The Meri rose, then, from water that seethed and roiled,
shedding emerald fire on froth and foam, sending it in questing trails to the
shore to kiss the toes of the gleaming Pilgrim. “Beautiful Sister.” Her voice
came from nowhere and everywhere, and filled the cloudless sky and covered the
milky waters. “I have waited long.”

The girl of gold opened her mouth, found her voice, and
though a thousand questions burned in her breast (the Meri knew), said only, “I
have traveled far.”

“I have traveled with you, Sister.” The Meri lay a welcoming
carpet of brilliance before her golden twin. “Come home, Sister. Come home. This
is that for which you have been created. Not to be Osraed, but to be the Mother
of Osraed. Not to carry the torch of Wisdom, but to light it.”

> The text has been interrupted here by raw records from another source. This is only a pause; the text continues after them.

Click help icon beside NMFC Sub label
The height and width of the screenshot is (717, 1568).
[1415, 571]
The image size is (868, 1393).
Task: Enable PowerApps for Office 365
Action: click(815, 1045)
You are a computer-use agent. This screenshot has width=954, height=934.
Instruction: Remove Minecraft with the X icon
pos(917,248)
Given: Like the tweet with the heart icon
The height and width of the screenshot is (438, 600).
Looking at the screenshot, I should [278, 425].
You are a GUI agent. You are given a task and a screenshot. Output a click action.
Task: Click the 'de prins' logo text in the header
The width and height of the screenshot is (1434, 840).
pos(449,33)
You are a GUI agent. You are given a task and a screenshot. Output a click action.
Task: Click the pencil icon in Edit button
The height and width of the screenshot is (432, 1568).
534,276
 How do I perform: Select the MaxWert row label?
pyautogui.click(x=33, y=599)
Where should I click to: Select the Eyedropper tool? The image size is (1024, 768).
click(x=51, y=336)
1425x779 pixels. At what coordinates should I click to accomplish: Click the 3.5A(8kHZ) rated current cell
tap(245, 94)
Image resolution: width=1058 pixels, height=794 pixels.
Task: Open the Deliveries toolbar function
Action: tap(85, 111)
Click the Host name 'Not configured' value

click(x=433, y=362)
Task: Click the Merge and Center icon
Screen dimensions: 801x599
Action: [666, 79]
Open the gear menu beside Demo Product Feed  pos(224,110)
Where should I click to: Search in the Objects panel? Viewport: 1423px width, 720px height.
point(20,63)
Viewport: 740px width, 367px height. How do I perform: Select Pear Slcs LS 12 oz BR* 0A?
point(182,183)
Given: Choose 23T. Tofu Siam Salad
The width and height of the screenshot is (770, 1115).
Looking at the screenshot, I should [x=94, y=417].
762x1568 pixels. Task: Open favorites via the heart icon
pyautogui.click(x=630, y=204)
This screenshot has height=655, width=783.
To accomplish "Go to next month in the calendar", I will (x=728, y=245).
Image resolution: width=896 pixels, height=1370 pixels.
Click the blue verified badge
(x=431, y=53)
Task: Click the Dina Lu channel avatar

The girl bled a great sense of unworthiness through the
touching streams of gold and green. She was disobedient, inattentive, stubborn—

“You are kindness; you are compassion; you are obedience
tempered with love; you are justice tempered with mercy; you are strength of
purpose; you are faith and reason. You will be the Mother not of the bodies of
Osraed, but of their spirits—the Channel of the Knowledge of the First Being. For
this you have proved worthy.” The Meri extended radiant “arms.” She laughed
again, filling sea and sky and shore with Her voice. “Come into the water,
Sister, and do you get wet.”

The girl laughed too, then, and raised her own arms of Light
and stepped from the shore into the milky Sea. The Meri met her in the surf and
embraced her, drawing her down beneath the waves. She felt the girl’s wonder
that she could breathe here just as she had above in the air—was amused by her
realization that she no longer needed to breathe. For a moment they floated,
wrapped in luminescence—the girl’s gold, the Her own green. Great emerald eyes
locked with eyes like garnets.

Now
, Sister, said
the Meri without sound.
Now, hold the
knowledge of all that has been.

The banners of their individual radiance mingled—green and
gold—and the girl from the shore ceased to be Meredydd-a-Lagan and began to be
Something Else. When at last the brilliance separated—the gold and the
green—the two which had been One floated apart, still touching. Emerald eyes
caressed eyes like garnets.

The Lover and the
Beloved have been made one in Thee.

The Meri smiled a smile that could be felt and heard, if not
seen.
And I had wondered what that verse
meant.

Now you know.

Now We know.

The green radiance withdrew, separating completely from the
gold.

Farewell, Sister
Meredydd
.

Farewell, Taminy
.

Toward shore, she went, the green luminescence fading from
her as she neared the beach, dying as she stepped out onto the sand—merely a
glimmer now, only moonlight on wet skin and pale hair. There was a boy there,
sitting beside a fire. Waiting, with his eyes on the milky gold water. Beside
him sat a little girl with moonlit hair, and beside her was a man—a
copper-bearded Osraed—holding out a robe.

Taminy-a-Cuinn took a deep breath of winy sea air and
laughed. “Ah, Osraed Bevol! I have not breathed for a hundred years!”